Zero to One Hundred, Real Quick
In the world of MotoGP™ racing, it is hard to find a bigger name right now than Marc Marquez.Making his debut in 2008 at the Portuguese Grand Prix as a 125 cc racer, Marquez made a name for himself at an early age. At only 15 years old, he won his first podium, and few short years later he would graduate into a Moto2 rider.
After being crowned a world champion of 125 cc and Moto2, there were a lot of expectations riding on the 21-year-old, as he was entering into his first season with MotoGP™ for Repsol Honda. He did not disappoint.
Now a MotoGP™ bonafide rider, Marquez has fulfilled fan’s expectations, to say the least. During the 2014 season, he won the first 10 of 18 races, making him a world champion for the second time, and gaining him international notoriety. In other words, the MotoGP™ rookie has changed the game.
With a unique, easy style that has critics raving and fans cheering, he has mastered the art of moto racing in ways his competitors have yet figure out. Marquez soars through corners with an ease that leaves his competitors scratching their heads. As he lifts his rear for turns, he puts his brakes on as if headed for a straight.
Considering turns tend to be kryptonite for even the most talented riders, his mastering them has fascinated fans and opponents alike.
Many riders have had issues imitating this unique move but Marquez uses it as a way to surpass his rivals. It is not just his handling of corners, though, that has set him apart in the world of MotoGP™. He has cast a slight shadow on any other riders’ successes.
This is due to the fact that he is simply the best and the youngest to be the best. He possesses an envious confidence on his bike and tyres.

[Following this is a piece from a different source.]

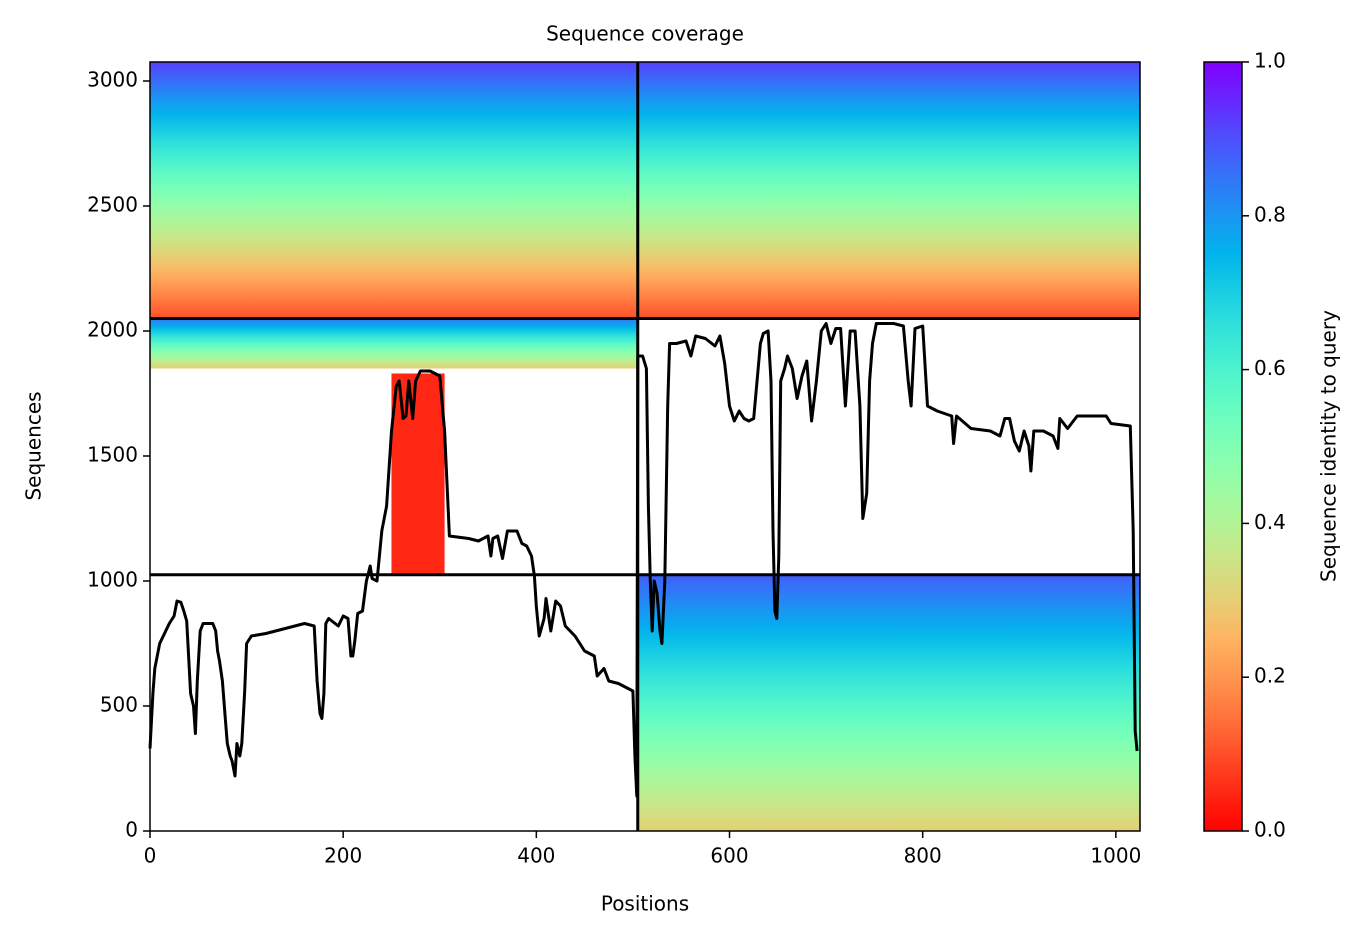 The height and width of the screenshot is (939, 1364). Describe the element at coordinates (1223, 446) in the screenshot. I see `colorbar` at that location.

Maybe it’s his youth or his track record, but the Spanish rider wears a certain off-the-cuff looseness while riding that that has made him particularly fun to watch. It also makes his excessive amount of wins easier to digest.
The One to Beat
For other riders to beat him in the final races this season and in seasons to come, they will most likely need to adopt a different type of riding style.
The only thing more difficult than beating him as an overall rider may be gaining the amount of popularity he has accumulated. Even veteran riders like Valentino Rossi and Jorge Lorenzo have not been able to gain the international attention that Marquez has garnered in only a few short years. He has brought more excitement, youth and a contagious smile to the sport.

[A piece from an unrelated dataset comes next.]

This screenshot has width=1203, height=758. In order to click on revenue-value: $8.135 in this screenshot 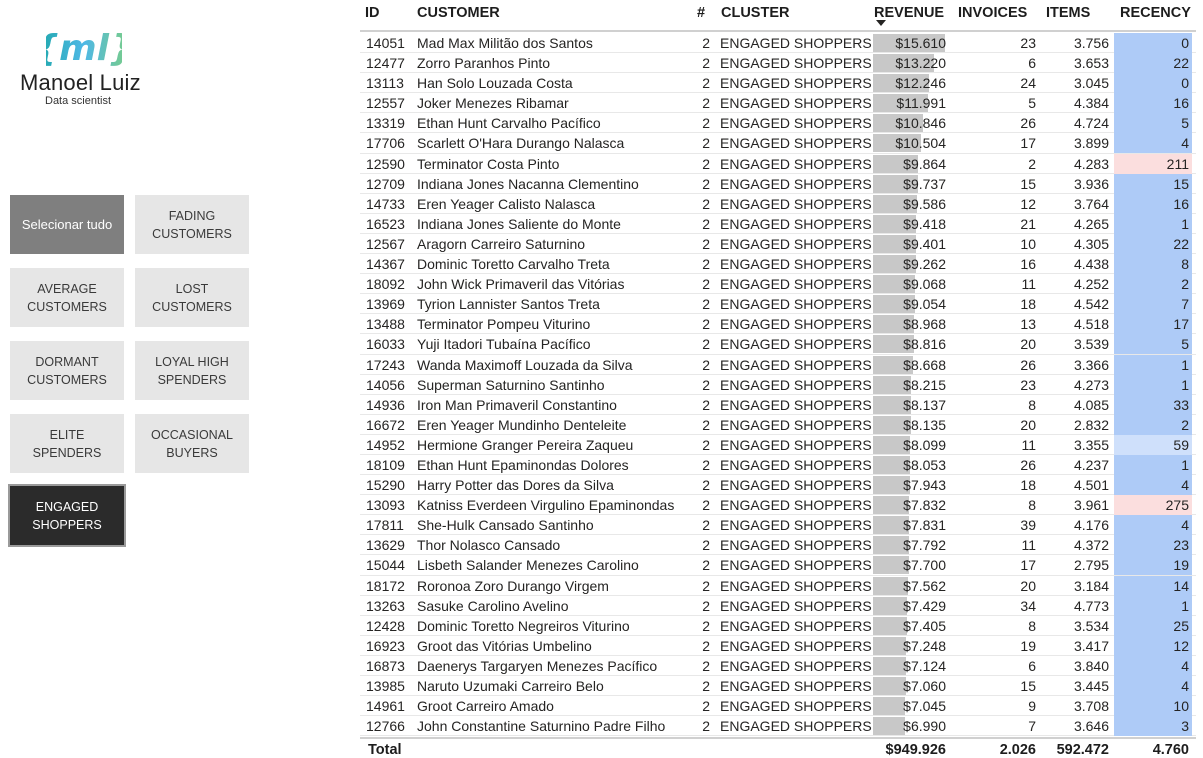, I will do `click(924, 424)`.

Repping the Honda Repsol team, Marquez and his teammate, Dani Pedrosa, have made up one of the most successful teams in MotoGP™ racing this 2014 season.
With their combined wins this year, Honda was able to win their 21st Constructor’s Championship. Marquez has continued to evolve each year into the sophisticated athlete that he is today. He is now, also, one of only four riders to have won a world championship in three different categories when he became the world champion at Japan.

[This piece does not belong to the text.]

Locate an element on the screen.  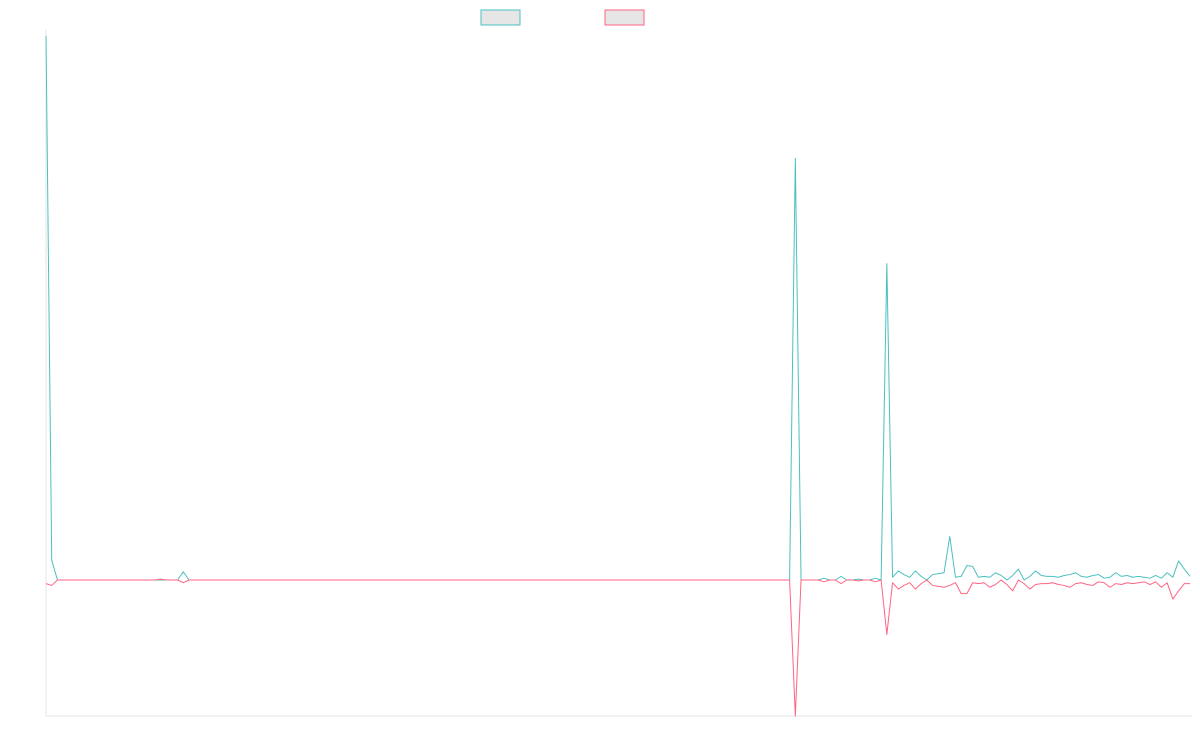
legend is located at coordinates (562, 18).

However, he regained momentum and more when he managed to match legend Mick Doohan’s record of 12 wins in one season at the Malaysian Grand Prix last week. Marquez will attempt to beat Doohan’s record with a thirteenth victory at Valencia on Nov. 9.
With 44 wins, 68 podiums, and a whopping 1,717 points acquired under his MotoGP™belt, everyone has one question in mind for Marquez: What is next for the titleholder?